On Oct 3, 2011, at 11:20 AM, Leo Bicknell wrote:
Thus the impact to valid names should be minimal, even in the face of longer timeouts.
If you're performing validation on a recursive name server (or similar resolution process) expecting a signed response yet the response you receive is either unsigned or doesn't validate (i.e., bogus) you have to: 1) ask other authorities? how many? how frequently? impact? 2) consider implications on _entire chain of trust? 3) tell the client something? 4) cache what (e.g., zone cut from who you asked)? how long? 5) other? "minimal" is not what I was thinking..
Network layer integrity and secure routing don't help the majority of end users. At my house I can choose Comcast or AT&T service. They will not run BGP with me, I could not apply RPKI, secure BGP, or any other method to the connections. They may well do NXDOMAIN remapping on their resolvers, or even try and transparently rewrite DNS answers. Indeed some ISP's have even experimented with injecting data into port 80 traffic transparently!
Secure networks only help if the users have a choice, and choose to not use "bad" networks. If you want to be able to connect at Starbucks, or the airport, or even the conference room Wifi on a clients site you need to assume it's a rogue network in the middle.
The only way for a user to know what they are getting is end to end crypto. Period.

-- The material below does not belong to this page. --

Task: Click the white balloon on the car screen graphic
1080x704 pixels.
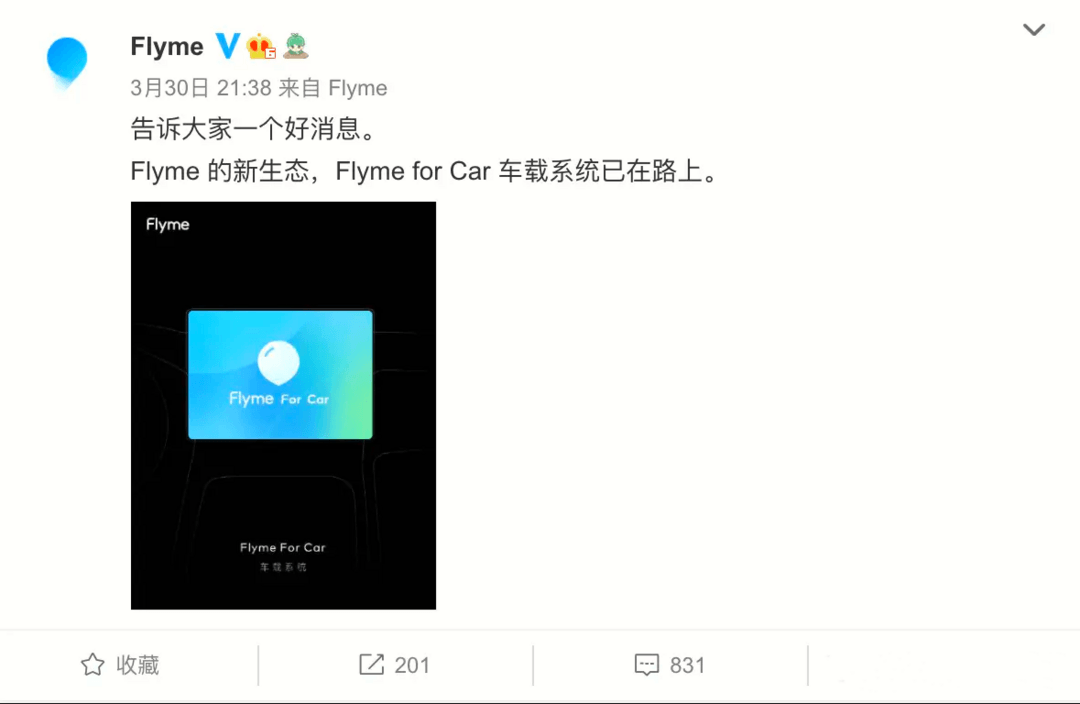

I'm not sure how "end to end" crypto helps end users in the advent of connectivity and *availability* issues resulting from routing brokenness in an upstream network which they do not control. "crypto", OTOH, depending on what it is and where in the stack it's applied, might well align with my "network layer integrity" assertion.
As for the speed of detection, its either instantenous (DNSSEC validation fails), or it doesn't matter how long it is (minutes, hours, days). The real problem is the time to resolve. It doesn't matter if we can detect in seconds or minutes when it may take hours to get the right people on the phone and resolve it. Consider this weekend's activity; it happened on a weekend for both an operator based in the US and a provider based in China, so you're dealing with weekend staff and a 12 hour time difference.
If you want to insure accuracy of data, you need DNSSEC, period. If you want to insure low latency access to the root, you need multiple Anycasted instances because at any one point in time a particular one may be "bad" (node near you down for maintenance, routing issue, who knows) which is part of why there are 13 root servers. Those two things together can make for resilliance, security and high performance.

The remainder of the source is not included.